I’m cranking through a few more pieces, and would love to hear from people!
1. How to design a home office that works. If you’ve worked from home for years, what have you figured out works and doesn’t? I made sure to angle my desk in such a way that the view for video calls isn’t embarrassing…
2. Along those same lines…making a work office work. What can you do to make office space more functional and inviting, especially if a major renovation isn’t in the cards? I’d love to hear from some businesses with office space that they’ve made a little less like Office Space.
3. The sabbatical. Do they keep employees engaged? What are some ways to do them well to get the most benefit?
4. Making the most of internet fame. It happens: someone becomes an overnight meme. How can you make the most of the opportunity?
As always, please email me at lvanderkam at yahoo dot com.
4 thoughts on “Seeking sources: how to build the home office of your dreams”
A room of one’s own.
I think that having a door on it is the single most important thing you can do with your home office.
Let’s you define the same. For women (and I’d love to see an article called —
the Home Office, working woman’s Man Cave) A Man Cave is not a bad thing. Women just can’t away with calling it that in America or most other societies : ) and aren’t interested in doing exactly the same things in their Man Cave’s that men are. I just looked this term b/c I’ve been thinking about it since your playroom article.. and it is actually a title of a Viriginia Wolf novel? Interestingly I read a ton of Virginia Wolf in college and it was taught by old, tenured white men who quite frankly, completely missed the point.. oh the stories one can tell about how they miss the point… (separate topic)
“A woman must have money and a room of her own if she is to write fiction.” is the whole quote… but the more modern take on it might be… “A woman – and probably men too — must have (her own) money — we called that FU $ in modern AMerican fiction — and a room of one’s own to self-actualize…. forget writing fiction… the home office/man cave is probably the new garage… who needs a garage? but who can survive without a man cave/room of one’s own.

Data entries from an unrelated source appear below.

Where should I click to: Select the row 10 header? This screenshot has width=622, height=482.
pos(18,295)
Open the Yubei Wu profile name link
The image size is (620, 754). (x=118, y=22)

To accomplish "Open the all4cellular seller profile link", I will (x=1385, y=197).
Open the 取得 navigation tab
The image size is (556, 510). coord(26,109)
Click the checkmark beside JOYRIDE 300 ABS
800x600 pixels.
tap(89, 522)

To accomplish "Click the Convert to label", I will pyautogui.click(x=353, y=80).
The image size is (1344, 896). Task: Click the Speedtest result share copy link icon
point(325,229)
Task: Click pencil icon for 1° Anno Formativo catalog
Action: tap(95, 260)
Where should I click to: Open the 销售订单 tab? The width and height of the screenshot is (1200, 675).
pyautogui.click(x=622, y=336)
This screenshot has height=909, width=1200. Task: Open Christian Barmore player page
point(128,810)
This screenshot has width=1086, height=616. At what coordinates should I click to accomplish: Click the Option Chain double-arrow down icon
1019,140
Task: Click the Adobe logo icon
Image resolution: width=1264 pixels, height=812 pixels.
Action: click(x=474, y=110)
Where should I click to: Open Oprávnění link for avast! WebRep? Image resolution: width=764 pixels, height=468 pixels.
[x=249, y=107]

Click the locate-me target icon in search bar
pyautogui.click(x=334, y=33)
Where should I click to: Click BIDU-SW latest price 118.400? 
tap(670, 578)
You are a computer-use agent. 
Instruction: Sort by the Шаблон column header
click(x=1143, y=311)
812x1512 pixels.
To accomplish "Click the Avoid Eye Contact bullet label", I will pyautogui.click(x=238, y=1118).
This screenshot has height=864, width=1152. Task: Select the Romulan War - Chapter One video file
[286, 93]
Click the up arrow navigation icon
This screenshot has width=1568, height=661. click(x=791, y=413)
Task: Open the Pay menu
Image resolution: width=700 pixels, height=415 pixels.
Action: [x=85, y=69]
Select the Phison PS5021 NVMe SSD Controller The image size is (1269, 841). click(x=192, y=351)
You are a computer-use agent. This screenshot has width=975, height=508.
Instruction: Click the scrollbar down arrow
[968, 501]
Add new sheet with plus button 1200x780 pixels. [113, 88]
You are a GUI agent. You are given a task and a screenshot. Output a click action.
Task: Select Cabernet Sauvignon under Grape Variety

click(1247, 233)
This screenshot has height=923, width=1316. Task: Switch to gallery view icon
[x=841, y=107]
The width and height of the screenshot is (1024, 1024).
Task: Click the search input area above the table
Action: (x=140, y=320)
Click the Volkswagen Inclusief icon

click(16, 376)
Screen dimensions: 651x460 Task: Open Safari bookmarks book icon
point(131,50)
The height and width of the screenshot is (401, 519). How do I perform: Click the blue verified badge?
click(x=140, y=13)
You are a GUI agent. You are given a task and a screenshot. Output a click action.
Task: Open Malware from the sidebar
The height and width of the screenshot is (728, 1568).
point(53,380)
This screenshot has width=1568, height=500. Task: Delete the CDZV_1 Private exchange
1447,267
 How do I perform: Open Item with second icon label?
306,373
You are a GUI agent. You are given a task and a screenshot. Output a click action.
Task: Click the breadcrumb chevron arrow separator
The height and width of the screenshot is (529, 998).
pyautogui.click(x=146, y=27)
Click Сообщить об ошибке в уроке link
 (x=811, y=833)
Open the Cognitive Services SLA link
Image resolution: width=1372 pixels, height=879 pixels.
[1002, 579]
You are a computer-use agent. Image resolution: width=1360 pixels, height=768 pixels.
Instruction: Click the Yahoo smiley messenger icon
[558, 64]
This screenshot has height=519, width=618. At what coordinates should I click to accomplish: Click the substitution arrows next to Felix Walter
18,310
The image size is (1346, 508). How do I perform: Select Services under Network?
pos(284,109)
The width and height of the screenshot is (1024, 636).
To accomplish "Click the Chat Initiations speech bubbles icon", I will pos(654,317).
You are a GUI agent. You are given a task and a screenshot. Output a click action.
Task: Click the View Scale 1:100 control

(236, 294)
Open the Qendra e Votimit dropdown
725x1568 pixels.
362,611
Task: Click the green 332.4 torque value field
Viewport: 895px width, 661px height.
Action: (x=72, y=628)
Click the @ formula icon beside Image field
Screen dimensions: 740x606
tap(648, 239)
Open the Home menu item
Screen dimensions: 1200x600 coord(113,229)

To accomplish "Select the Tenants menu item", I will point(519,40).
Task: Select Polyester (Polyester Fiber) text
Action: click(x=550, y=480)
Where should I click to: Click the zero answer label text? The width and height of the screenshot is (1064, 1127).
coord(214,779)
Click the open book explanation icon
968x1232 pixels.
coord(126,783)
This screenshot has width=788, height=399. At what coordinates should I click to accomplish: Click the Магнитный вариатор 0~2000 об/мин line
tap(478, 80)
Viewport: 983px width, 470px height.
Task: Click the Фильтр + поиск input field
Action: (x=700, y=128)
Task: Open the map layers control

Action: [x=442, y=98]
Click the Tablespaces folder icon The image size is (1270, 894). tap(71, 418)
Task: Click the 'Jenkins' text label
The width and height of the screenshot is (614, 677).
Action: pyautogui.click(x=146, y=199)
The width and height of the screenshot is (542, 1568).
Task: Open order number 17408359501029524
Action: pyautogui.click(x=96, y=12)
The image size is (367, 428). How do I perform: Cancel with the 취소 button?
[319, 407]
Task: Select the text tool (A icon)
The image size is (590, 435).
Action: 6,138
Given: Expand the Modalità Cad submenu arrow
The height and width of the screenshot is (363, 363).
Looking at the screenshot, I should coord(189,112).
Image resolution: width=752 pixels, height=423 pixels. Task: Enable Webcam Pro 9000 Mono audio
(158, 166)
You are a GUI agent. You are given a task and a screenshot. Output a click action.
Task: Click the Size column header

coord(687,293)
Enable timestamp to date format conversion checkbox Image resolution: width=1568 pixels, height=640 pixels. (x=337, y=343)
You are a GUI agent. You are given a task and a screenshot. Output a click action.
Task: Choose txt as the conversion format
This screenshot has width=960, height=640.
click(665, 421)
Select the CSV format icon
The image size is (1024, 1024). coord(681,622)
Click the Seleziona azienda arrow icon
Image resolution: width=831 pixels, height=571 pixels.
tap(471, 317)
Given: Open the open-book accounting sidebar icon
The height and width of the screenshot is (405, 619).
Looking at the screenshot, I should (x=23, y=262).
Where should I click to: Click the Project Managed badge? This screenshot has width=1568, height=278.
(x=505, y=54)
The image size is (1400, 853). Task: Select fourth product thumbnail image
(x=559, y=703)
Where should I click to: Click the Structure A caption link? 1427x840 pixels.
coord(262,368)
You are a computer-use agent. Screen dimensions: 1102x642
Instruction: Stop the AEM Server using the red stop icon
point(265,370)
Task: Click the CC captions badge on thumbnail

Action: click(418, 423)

the piece that is missing is the other side of the door… that there is this full life of child raising and just being on the non-work side of the door and most people need both… I need both and both make me happy.. without the door it is pretty hard to have both. Even with $ it is psychologically harder than you’d think for most folks to negotiate this place into their lives and it is a mistake to think it is just a female thing.. the man cave should have a door on it too.. men should have their space to do their things but there should be a door on their stuff and it should be contained…
@Cara – thanks for this. I love the image of having a life on both sides of the door.
I just bought my first house over the summer, and this was my first opportunity to have a real home office. I didn’t have much of a budget at all, but I did a few things to make it look inviting:
1. Display all of my colorful books, and add photos and knick knacks that remind you of great trips in front of them, for extra decoration. I have pictures of friends and family from great memories, along with seashells, a plaque where I climbed The Great Wall of China, a coke bottle from Mexico, etc.
2. I bought an inexpensive bright blue rug. Adding a pop of color on the floor makes the room a lot more lively.
3. I bought a 4 drawer filing cabinet off Craiglist (which I am ecstatic about). I then printed off a bunch of photos from over the years. and used brightly colored magnets to display them.
We just broke ground on our huge remodel/addition, so we’ve thought a lot about this. Hubby is intending to use his new office to work from home at least 4 days a week, and his requirements are:
1. Most definitely a door that closes, and possibly opaque so he doesn’t get distracted.
2. We’re having the Internet connection from outside the house come into his office so he can plug directly into the router, which is faster than wireless.
3. Wireless printer for the house will go somewhere *not* in the office so we don’t have to go in there and bother him to get a printout. He can still print but will need to come out to retrieve it. (he hardly ever needs to print anything.)
4. Regular size desk (none of this Pinterest tiny fashionable vintage table stuff) with 2 huge monitors, basically to recreate what he would get at the office. He can’t work well on a laptop for hours.
For my craft room, it’s obviously a different focus than information work, but here’s what I need:
1. Space for my gadgets so they can be out and visible. (die cutting machines, sewing machine, laptop space). If I have to move things around to set up, I’ll probably just skip using that thing entirely, which confines my creativity. (sometimes that’s good, though.)
2. In that same vein, “stations” for different techniques, esp the messy ones, so I’m not always having to clean up completely. A spot where I can do paint and chemical jewelry stuff, separate from where I pack and ship packages, separate from where I put my laptop.
3. Color – for me this is inspiring and makes the space feel like mine. For hubby, he needs his space to be neutral. Both of us like having lots of family photos, but he prefers an electronic frame and I like tons of stuff on the walls.